Work instructions. In the records below, find the line containing "Select the الإياب tab", then print it and every following line exactly, through the last, without pictures.

Task inputs.
+ + + +

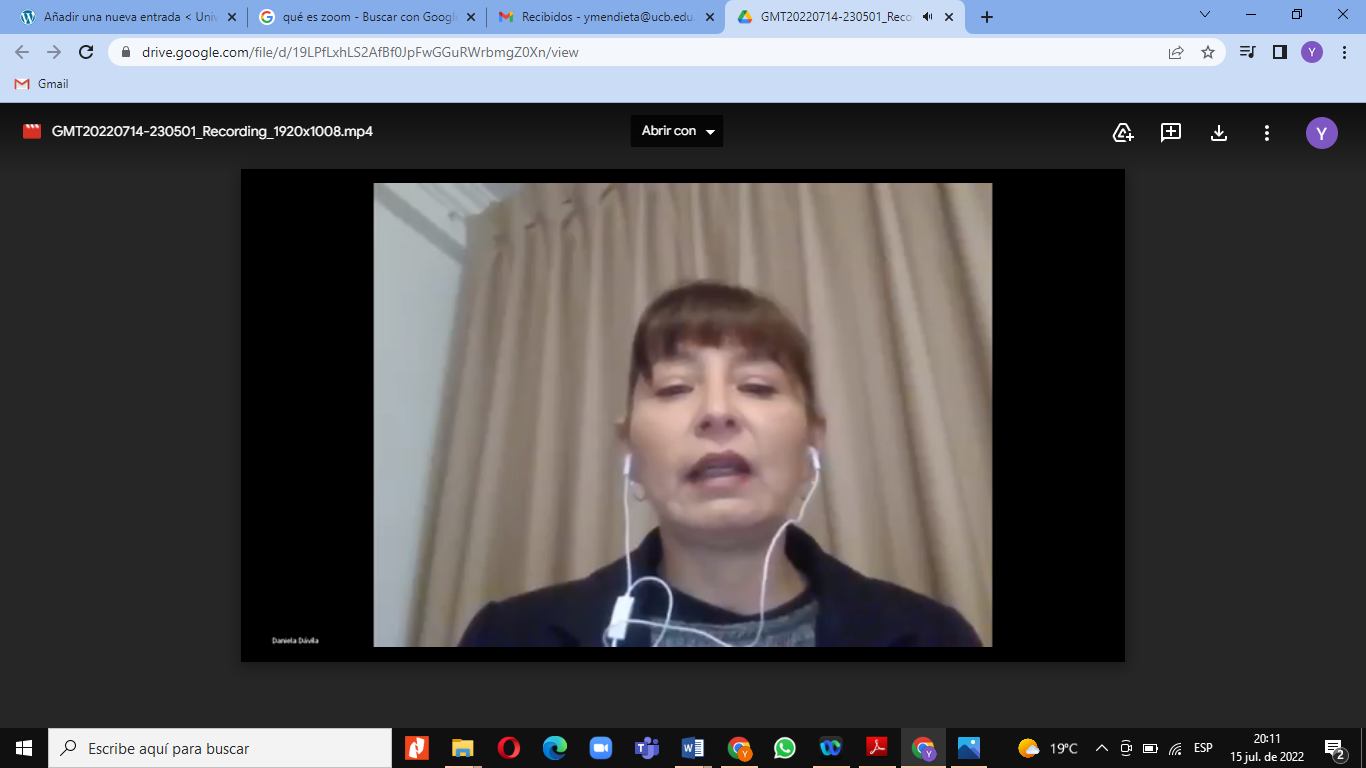Image resolution: width=1366 pixels, height=768 pixels.
Task: Add a comment using the comment icon
Action: 1171,132
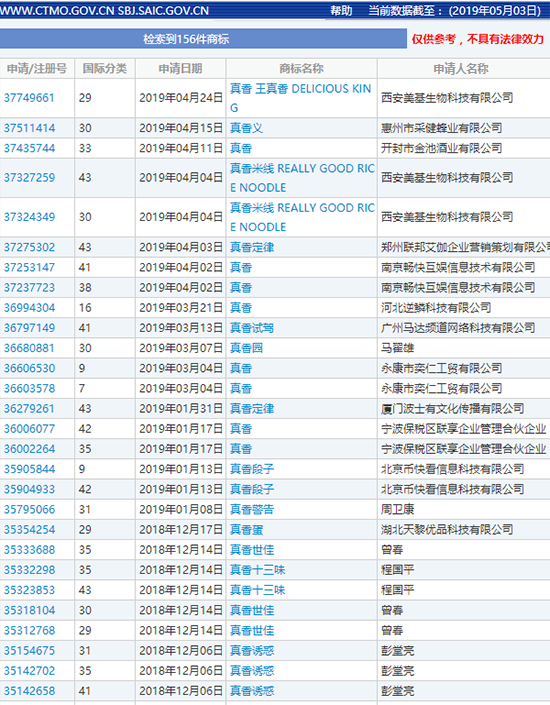Select registration number 37324349

click(29, 217)
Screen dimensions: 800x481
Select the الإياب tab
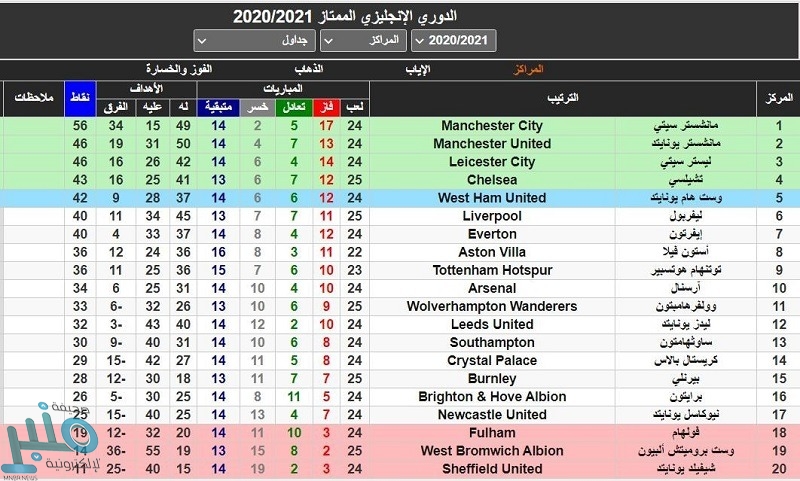(x=418, y=69)
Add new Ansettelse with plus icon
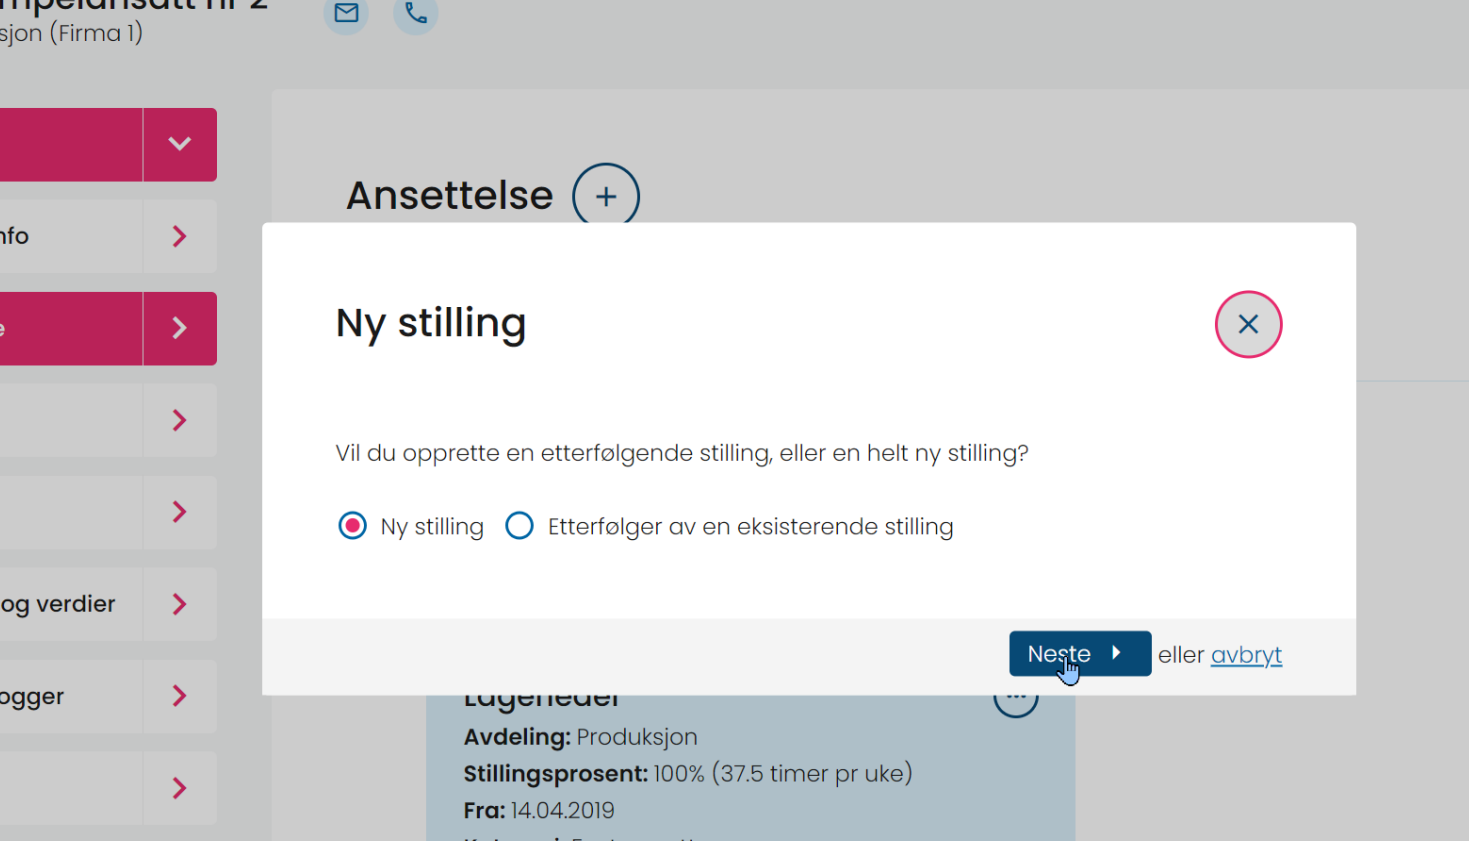The height and width of the screenshot is (841, 1469). 606,196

+ + + +

Reply.
Select the الإياب tab
(x=418, y=69)
Add new Ansettelse with plus icon
The height and width of the screenshot is (841, 1469). 606,196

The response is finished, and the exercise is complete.